Exercise details: When you output the entries, begin with the first line and end with the line containing "Given: Select the blue", keeping each line exactly as it is.

Items from a dataset

-------------------------

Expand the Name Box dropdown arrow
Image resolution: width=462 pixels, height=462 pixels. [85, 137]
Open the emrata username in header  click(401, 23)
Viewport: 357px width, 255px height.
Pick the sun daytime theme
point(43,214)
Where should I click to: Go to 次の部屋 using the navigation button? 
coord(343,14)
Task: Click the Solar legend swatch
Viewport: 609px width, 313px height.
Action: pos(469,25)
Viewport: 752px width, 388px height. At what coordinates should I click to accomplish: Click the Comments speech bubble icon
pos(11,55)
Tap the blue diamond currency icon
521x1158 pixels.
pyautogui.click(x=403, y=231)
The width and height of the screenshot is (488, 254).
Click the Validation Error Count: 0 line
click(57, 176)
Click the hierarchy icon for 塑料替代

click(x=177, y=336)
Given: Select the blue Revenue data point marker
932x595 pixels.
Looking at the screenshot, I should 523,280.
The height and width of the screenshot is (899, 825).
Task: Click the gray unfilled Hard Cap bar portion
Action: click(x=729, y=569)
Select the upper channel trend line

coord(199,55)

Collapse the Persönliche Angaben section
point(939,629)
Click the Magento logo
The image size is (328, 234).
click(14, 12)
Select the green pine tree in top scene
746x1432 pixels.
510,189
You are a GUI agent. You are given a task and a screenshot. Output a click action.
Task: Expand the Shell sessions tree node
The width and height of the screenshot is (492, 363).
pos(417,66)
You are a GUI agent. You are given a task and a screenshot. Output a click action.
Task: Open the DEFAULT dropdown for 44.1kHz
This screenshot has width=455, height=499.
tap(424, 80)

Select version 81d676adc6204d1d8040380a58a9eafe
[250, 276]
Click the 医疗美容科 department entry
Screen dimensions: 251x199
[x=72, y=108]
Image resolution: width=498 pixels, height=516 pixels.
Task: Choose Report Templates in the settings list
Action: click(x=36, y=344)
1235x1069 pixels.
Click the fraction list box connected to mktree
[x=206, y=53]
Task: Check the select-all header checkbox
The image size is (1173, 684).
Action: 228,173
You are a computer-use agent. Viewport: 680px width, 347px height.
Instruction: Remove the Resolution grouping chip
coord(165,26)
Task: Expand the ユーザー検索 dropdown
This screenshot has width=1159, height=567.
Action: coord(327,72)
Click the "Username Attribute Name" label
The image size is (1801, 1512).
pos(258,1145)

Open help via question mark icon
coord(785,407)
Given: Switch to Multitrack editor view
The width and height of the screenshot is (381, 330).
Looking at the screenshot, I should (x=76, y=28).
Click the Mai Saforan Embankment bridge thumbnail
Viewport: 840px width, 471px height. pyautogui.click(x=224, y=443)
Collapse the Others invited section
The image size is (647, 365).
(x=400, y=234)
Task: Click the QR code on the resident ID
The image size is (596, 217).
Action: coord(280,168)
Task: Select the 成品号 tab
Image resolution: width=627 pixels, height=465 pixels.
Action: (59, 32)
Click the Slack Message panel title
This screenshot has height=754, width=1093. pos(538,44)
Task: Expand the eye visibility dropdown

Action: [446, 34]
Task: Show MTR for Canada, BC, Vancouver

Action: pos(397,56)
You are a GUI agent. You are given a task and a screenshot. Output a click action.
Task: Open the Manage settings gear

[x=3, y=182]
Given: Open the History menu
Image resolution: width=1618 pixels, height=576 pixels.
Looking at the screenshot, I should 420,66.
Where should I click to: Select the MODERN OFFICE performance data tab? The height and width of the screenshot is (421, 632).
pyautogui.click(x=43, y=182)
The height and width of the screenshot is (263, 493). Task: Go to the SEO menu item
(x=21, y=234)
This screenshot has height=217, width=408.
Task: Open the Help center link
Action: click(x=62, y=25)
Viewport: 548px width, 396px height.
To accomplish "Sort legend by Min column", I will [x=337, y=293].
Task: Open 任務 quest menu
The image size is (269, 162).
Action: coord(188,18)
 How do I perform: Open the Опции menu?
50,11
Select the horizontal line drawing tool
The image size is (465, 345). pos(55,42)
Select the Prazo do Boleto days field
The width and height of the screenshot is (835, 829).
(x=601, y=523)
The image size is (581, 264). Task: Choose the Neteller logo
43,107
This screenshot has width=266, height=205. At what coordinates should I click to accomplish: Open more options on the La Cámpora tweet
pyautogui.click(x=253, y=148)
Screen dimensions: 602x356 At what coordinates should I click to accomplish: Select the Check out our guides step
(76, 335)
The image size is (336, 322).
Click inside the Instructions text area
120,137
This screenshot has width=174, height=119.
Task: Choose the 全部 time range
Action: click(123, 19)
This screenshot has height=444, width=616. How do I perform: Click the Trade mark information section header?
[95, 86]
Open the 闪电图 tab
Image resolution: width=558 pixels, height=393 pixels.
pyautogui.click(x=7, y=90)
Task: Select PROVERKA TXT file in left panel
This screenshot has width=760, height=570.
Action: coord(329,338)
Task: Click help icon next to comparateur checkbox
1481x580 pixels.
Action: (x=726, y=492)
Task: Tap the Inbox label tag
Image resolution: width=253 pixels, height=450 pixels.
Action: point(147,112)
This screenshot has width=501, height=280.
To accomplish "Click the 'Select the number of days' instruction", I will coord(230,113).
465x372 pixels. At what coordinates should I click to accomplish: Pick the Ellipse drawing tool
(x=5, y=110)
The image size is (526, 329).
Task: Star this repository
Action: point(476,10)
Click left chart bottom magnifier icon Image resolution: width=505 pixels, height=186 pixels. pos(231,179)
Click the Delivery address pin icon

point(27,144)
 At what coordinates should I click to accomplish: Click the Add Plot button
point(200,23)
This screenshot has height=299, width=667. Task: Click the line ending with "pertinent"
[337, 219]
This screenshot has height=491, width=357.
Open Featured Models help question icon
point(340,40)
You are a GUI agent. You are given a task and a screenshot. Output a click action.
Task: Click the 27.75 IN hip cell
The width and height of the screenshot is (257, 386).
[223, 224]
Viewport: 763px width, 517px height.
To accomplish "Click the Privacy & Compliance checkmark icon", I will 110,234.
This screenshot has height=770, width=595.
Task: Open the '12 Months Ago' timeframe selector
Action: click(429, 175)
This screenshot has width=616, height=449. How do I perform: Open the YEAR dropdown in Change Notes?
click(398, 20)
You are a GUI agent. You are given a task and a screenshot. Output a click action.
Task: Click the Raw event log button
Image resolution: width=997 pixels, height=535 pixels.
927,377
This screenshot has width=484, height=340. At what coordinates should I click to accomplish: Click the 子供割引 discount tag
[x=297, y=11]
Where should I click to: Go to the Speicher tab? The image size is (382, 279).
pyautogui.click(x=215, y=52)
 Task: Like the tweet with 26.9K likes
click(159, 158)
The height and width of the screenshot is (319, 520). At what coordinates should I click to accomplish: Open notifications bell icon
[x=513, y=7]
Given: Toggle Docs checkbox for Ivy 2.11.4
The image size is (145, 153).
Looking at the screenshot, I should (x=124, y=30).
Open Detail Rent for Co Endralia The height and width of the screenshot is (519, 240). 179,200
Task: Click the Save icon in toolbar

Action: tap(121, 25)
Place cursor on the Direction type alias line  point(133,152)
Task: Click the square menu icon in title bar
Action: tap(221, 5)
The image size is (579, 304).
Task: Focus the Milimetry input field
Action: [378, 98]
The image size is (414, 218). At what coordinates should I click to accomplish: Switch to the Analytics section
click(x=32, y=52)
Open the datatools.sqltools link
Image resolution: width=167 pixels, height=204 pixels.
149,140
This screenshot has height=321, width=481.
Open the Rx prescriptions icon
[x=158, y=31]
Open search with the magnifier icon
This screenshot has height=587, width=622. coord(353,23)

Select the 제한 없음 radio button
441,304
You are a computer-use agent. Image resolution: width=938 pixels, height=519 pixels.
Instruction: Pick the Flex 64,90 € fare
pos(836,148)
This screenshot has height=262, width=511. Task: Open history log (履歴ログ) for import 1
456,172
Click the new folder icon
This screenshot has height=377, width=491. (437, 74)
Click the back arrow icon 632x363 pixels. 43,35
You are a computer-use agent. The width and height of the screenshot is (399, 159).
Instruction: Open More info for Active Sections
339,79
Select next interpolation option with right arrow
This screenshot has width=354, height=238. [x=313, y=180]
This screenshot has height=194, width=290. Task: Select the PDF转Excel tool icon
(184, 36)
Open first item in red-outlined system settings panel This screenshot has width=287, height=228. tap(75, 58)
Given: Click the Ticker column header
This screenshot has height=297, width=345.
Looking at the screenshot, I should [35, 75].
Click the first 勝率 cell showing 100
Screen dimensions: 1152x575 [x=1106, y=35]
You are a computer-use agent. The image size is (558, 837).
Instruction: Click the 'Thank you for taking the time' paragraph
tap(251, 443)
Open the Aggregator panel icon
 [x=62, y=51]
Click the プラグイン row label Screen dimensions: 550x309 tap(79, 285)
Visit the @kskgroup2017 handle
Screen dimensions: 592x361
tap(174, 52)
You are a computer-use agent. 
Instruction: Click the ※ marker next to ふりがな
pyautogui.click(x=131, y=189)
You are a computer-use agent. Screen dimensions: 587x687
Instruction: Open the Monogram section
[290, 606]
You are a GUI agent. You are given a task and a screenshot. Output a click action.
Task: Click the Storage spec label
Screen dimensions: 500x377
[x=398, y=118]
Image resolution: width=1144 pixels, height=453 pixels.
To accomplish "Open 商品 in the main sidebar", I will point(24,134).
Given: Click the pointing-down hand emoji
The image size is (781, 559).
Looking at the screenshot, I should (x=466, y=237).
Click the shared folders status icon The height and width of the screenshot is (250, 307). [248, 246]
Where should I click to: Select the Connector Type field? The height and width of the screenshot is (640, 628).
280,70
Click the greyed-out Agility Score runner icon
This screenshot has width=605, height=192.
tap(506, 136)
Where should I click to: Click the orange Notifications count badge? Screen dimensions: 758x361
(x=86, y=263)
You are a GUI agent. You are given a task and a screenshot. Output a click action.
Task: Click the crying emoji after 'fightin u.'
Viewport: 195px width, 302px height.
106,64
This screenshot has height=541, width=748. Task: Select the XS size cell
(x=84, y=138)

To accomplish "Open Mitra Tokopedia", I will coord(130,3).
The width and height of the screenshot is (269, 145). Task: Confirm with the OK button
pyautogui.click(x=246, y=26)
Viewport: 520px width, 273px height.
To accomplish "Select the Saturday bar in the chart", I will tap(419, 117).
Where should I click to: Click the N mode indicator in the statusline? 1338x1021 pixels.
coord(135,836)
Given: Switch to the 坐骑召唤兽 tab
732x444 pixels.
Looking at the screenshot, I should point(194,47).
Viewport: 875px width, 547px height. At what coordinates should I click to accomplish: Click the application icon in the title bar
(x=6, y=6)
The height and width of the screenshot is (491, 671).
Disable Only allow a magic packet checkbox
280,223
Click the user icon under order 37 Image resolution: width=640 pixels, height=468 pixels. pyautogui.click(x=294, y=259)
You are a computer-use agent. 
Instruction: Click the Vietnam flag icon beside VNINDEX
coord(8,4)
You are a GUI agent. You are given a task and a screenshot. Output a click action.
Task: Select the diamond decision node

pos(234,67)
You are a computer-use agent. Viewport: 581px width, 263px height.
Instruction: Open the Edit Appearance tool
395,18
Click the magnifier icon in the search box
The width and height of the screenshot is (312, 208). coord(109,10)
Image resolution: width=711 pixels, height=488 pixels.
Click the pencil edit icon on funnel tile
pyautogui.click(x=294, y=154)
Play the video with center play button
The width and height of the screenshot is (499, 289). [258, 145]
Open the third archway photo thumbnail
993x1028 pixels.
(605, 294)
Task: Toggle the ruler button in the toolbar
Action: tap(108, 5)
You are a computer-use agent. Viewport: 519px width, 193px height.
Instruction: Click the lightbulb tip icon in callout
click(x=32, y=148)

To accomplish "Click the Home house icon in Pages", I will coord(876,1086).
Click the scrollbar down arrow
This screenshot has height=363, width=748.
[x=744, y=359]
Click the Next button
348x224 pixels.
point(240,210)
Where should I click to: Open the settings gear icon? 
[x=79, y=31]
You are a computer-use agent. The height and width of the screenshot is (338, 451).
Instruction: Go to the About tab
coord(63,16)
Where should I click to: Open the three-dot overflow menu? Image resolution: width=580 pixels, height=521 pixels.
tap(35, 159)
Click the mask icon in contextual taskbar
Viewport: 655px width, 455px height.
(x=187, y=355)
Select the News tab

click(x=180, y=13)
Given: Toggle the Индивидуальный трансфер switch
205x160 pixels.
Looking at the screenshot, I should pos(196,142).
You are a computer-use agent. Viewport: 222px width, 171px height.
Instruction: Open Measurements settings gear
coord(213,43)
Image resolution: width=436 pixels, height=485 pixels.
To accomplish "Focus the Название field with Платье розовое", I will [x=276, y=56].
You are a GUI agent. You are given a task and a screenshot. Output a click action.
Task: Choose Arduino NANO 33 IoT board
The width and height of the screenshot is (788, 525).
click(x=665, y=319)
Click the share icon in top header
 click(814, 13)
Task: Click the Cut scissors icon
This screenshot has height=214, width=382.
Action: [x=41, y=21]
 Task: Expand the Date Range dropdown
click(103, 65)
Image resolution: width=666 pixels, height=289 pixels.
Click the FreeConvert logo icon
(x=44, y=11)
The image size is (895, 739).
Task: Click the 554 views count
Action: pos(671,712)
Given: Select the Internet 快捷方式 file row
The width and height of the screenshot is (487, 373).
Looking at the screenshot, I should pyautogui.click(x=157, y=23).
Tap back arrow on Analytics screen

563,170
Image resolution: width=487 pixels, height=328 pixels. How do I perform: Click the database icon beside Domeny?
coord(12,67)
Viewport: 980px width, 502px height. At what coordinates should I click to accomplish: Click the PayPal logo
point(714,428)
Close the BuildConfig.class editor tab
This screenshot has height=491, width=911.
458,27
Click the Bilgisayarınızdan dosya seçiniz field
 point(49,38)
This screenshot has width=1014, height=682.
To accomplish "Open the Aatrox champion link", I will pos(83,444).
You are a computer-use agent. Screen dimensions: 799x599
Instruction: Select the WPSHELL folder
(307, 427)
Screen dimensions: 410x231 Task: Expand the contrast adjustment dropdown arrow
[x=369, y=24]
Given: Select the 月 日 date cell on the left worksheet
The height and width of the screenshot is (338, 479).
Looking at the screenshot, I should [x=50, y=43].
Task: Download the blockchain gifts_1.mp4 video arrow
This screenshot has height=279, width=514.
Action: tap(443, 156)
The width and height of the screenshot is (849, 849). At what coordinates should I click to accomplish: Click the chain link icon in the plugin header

-------------------------

Written answer:
Expand the Name Box dropdown arrow
Image resolution: width=462 pixels, height=462 pixels. [85, 137]
Open the emrata username in header  click(401, 23)
Viewport: 357px width, 255px height.
Pick the sun daytime theme
point(43,214)
Where should I click to: Go to 次の部屋 using the navigation button? 
coord(343,14)
Task: Click the Solar legend swatch
Viewport: 609px width, 313px height.
Action: pos(469,25)
Viewport: 752px width, 388px height. At what coordinates should I click to accomplish: Click the Comments speech bubble icon
pos(11,55)
Tap the blue diamond currency icon
521x1158 pixels.
pyautogui.click(x=403, y=231)
The width and height of the screenshot is (488, 254).
Click the Validation Error Count: 0 line
click(57, 176)
Click the hierarchy icon for 塑料替代

click(x=177, y=336)
Given: Select the blue Revenue data point marker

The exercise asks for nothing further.